§ List of tasks
**A)** In the fall-prevention article, how much was the endowment foundation's grant for the second year?
**B)** List every piece of equipment or aid that the fall-prevention article says is purchased or installed for clients.
**C)** Continue the fall-prevention article from its last sentence.

§ Supplied passage
---

With the clients' agreement, they purchase such pieces of equipment as shower seats and elevated toilet seats. Workers from Jewish Vocational Service install aids like support bars and handrails.

Where needed, they improve lighting and rearrange furniture; for example, they put chairs with arms at the kitchen table to offer support or remove clutter and scatter rugs that could cause tripping.

Of the 100 clients served in the program's first year, including Rose, not one has suffered a serious fall.

JFS hopes to reach another 100 seniors this year.

Despite the overwhelming benefits, relatively few seniors receive the preventive measures they need because of the expense involved. Medicare and insurance will cover the cost of fall prevention equipment only for someone who has already been injured in a fall.

To finance its Ounce of Prevention outreach, JFS had to seek its own funding. That came in the form of a grant from the Jewish Community Endowment Foundation of the Jewish Federation of Central New Jersey. This year, the endowment foundation has again funded the program, with a grant of $15,400 the first year and $16,400 the second year.

The foundation doesn't cover any single program for more than two years, so JFS has to find another source of money for next year.

JFS executive director Tom Beck said he would like to see a more permanent form of funding for the program. "It saves people from physical and emotional pain, and it makes financial sense," he said. "The hospital costs for treating one person who falls and breaks a hip, say, can be higher than the cost of this whole program."

Making changes

Rose sought help from JFS when she grew afraid that even ordinary activity around the house might result in a fall. She is quite fit, but she has shaky spells that she was told are from a Parkinson's condition, though not full-blown Parkinson's disease. "When I get excited or nervous, I get wobbly," she said.

She is determined to stay put in the home she loves. It is set right next to a playing field where, weather permitting and with the help of a walking frame, she often does a mile around the track. She and her husband, Sid, who died 10 years ago, had the house built 46 years ago and brought up their two sons there.

Compared to some people her age, Rose has her life well organized. Her two sons live nearby and bring their children — five boys in all — to visit her. A friend picks her up to go to synagogue services or to seniors' exercise classes at the YM-YWHA of Union County in Union, and JFS transport takes her to the doctor. On two cords around her neck she carries a button that connects to an emergency service, and a cell phone.

---

§ Information provided
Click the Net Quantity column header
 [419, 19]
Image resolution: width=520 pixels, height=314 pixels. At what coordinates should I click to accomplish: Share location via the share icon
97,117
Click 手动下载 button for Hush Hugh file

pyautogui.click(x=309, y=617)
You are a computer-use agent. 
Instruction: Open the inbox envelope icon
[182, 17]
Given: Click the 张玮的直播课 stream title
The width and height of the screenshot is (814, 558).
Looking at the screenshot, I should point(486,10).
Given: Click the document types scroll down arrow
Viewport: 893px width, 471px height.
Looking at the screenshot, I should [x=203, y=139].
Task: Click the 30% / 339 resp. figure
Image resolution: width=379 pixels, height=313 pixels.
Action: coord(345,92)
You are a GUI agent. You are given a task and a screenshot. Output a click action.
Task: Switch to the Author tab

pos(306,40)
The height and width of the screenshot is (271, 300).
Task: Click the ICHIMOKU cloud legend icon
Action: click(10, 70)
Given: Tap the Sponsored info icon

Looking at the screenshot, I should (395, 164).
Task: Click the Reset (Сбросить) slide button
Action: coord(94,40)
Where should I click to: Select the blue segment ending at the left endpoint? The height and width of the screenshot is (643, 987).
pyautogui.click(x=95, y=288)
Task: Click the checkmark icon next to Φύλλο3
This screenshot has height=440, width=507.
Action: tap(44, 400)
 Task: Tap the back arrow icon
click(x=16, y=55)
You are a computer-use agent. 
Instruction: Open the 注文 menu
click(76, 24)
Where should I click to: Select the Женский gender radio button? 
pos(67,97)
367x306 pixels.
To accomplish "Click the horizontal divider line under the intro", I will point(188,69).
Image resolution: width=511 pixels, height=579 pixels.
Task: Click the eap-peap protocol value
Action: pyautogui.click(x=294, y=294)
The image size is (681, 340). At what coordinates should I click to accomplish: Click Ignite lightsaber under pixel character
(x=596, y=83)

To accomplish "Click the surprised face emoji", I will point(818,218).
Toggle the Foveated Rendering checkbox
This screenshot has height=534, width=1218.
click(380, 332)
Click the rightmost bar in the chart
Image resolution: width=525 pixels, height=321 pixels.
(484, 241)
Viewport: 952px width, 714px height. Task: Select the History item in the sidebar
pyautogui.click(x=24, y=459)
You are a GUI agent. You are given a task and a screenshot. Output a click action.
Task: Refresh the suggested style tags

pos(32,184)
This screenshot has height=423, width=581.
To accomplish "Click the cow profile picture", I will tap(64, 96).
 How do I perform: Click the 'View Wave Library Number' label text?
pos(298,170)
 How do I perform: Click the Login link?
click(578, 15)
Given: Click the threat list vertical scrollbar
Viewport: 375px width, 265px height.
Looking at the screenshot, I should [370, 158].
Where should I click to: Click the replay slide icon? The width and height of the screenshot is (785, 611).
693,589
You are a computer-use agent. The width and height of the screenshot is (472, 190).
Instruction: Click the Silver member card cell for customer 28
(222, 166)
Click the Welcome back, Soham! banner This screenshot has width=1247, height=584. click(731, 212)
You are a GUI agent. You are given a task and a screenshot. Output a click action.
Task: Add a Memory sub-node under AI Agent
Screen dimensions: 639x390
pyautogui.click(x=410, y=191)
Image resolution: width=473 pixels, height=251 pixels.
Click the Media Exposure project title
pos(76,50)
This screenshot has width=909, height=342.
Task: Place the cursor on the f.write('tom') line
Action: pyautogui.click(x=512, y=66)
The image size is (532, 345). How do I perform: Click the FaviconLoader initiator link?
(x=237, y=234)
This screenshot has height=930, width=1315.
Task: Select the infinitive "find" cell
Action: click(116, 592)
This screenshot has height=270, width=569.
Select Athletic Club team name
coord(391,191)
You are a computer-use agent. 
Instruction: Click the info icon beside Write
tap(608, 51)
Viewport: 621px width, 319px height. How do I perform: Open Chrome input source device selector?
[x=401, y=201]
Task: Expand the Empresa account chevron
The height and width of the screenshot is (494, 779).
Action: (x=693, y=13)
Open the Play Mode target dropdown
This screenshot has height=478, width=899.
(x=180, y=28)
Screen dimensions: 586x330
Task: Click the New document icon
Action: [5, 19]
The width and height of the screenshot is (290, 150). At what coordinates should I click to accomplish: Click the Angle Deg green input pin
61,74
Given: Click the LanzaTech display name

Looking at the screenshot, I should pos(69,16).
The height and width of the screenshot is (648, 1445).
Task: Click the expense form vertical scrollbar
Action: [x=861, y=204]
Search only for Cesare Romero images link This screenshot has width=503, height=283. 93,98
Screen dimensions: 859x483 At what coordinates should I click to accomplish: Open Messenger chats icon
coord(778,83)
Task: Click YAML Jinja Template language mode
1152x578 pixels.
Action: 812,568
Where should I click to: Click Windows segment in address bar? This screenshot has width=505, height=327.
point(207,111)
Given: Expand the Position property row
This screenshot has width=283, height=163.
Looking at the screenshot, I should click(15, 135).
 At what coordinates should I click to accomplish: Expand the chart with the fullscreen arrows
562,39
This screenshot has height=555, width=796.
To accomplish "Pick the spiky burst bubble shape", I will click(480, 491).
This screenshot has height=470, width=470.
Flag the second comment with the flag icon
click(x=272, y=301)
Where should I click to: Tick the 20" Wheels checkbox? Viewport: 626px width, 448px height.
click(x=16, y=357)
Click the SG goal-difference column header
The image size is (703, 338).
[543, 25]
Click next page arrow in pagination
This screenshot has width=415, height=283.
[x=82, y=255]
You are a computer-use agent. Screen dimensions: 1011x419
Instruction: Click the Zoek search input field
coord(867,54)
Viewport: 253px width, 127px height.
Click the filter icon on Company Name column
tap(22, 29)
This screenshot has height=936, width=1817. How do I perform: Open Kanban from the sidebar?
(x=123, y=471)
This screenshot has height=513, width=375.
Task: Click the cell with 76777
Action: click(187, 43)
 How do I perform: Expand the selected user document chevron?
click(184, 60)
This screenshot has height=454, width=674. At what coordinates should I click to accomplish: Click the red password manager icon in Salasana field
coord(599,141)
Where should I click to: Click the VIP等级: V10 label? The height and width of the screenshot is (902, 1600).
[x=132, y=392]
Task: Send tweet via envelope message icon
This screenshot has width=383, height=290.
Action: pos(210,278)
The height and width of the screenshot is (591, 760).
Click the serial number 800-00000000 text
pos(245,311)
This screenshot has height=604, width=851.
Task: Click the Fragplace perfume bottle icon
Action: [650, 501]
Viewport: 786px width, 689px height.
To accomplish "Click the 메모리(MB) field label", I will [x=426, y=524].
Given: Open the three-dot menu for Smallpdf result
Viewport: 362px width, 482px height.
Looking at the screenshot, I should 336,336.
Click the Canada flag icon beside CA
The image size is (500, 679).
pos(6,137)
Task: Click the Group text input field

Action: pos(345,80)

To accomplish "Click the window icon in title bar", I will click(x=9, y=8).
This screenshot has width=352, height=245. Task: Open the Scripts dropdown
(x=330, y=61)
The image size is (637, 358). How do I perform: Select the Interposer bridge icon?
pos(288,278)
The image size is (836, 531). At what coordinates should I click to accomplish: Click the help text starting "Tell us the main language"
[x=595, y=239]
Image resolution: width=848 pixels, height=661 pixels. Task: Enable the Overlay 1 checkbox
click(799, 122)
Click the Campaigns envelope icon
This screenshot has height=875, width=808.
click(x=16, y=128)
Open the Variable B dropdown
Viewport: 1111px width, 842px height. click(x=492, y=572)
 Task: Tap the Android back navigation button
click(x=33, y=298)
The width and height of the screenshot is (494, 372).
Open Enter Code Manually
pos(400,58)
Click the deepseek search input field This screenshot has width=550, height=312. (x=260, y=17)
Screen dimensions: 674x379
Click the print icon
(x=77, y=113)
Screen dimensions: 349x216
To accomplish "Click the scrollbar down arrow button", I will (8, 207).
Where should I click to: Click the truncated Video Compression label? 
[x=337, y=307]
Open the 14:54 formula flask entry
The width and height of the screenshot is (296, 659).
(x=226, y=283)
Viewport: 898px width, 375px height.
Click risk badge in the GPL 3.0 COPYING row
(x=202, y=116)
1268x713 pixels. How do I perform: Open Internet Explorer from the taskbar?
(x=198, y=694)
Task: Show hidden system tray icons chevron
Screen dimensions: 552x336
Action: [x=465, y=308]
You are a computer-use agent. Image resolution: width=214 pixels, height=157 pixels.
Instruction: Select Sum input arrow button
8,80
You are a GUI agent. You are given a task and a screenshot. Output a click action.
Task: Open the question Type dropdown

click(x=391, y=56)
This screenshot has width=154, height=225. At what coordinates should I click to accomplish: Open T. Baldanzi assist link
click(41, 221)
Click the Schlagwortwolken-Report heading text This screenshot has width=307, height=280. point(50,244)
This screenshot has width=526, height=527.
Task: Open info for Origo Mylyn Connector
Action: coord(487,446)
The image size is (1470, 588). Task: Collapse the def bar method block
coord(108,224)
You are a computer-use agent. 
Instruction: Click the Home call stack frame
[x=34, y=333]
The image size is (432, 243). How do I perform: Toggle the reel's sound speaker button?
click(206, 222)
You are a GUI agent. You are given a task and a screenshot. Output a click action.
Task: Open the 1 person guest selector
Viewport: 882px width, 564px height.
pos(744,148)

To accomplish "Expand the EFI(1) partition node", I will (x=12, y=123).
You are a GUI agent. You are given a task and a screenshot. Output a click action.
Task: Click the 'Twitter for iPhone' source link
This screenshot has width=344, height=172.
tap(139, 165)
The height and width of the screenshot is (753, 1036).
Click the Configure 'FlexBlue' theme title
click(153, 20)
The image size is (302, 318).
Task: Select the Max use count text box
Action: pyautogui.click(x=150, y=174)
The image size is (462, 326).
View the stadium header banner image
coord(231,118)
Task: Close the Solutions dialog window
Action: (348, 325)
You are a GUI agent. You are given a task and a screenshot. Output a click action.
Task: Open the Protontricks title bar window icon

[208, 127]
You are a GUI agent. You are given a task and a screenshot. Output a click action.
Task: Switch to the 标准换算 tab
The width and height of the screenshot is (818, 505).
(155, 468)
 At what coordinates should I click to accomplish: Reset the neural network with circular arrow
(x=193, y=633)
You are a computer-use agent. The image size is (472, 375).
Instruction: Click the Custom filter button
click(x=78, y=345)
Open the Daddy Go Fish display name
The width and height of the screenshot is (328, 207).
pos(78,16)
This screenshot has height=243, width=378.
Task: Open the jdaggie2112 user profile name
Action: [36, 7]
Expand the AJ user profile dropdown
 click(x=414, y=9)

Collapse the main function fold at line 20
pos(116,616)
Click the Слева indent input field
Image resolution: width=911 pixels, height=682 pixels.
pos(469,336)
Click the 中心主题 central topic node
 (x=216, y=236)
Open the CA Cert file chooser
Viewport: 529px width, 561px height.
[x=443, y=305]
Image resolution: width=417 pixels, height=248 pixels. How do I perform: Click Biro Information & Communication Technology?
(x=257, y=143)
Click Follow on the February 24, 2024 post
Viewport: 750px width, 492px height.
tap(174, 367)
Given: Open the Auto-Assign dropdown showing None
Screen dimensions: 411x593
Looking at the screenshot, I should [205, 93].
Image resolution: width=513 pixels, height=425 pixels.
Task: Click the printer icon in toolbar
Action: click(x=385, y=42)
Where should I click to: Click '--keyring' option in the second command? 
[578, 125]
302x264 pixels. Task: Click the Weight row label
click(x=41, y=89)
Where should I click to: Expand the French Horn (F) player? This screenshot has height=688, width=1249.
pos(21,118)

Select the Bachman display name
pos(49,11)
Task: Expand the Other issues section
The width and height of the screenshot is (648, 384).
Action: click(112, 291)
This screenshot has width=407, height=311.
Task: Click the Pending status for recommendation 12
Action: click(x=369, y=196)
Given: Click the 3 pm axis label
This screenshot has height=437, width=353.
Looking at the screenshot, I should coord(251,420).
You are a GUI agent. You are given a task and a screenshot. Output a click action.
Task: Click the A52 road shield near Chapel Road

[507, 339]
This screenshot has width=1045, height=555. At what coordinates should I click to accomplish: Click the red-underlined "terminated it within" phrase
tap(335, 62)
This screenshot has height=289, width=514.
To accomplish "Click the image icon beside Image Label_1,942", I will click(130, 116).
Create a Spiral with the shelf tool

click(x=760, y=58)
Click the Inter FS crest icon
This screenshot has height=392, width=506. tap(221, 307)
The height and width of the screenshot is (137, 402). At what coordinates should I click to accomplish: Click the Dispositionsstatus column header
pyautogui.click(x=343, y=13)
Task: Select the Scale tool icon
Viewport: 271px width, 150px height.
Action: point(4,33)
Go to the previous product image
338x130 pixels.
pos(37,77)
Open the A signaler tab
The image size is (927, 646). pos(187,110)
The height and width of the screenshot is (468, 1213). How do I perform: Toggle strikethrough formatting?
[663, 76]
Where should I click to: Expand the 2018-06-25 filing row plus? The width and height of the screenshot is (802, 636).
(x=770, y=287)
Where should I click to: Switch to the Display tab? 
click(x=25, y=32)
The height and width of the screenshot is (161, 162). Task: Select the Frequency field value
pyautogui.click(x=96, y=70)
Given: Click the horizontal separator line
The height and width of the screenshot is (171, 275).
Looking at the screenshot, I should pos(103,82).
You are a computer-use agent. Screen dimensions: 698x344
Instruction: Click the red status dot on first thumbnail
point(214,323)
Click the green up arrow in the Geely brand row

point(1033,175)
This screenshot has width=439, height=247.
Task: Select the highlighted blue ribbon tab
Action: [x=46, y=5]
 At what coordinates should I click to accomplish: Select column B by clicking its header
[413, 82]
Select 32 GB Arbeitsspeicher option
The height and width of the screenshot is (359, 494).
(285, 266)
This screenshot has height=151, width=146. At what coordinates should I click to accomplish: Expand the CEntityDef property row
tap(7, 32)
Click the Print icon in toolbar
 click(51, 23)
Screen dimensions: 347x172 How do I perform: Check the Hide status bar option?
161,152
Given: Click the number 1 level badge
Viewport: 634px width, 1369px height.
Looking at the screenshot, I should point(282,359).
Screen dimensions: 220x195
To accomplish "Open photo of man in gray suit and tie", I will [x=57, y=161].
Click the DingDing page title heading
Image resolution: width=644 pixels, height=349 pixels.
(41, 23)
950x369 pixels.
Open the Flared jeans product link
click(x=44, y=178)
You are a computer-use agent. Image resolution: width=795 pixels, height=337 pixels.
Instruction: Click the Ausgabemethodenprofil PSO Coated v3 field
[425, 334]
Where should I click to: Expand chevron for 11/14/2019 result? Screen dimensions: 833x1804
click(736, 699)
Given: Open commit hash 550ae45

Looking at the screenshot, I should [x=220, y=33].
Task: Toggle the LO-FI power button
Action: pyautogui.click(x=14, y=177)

---

§ Answers in order
**A)** $16,400

**B)** shower seats, elevated toilet seats, support bars, handrails

**C)**
But despite all that, she is alone most of the time, and the falls were becoming more frequent. Karen Winter, a home care nurse who has worked with JFS for about 18 months, visited her house and assessed her needs.

Within a week, the necessary equipment had been purchased, and workers from JVS had installed the bars. But, Winter said, making changes can sometimes take time and repeated persuasion, even with someone as clear and astute as Rose.

Tackling Rose's difficulties getting in and out of the tub, Winter on a recent visit asked her, "What about the transition seat we gave you?" Winter went to the bedroom and came back with a six-legged plastic and aluminum chair, with the manufacturer's tag still attached. She set it in the tub, with two legs outside, resting on the floor. "Oh, that's how it's meant to go," Rose said, her face lighting up.

With a little prompting, she sat on the seat and lifted her feet into the tub. "This is much better," she exclaimed. She lifted her legs out and — holding the vertical bar — stood up without hesitation, clearly delighted with the new arrangement.

"Don't use my real name," Rose asked this reporter. "I don't want my friends to get jealous of all this help I'm getting."

Winter told her that if those friends were to become JFS clients, they can also request such services. Whether they get them or not depends on the waiting list and whether funding is found to expand this program and the others the agency offers to help people like Rose stay safely in their own homes.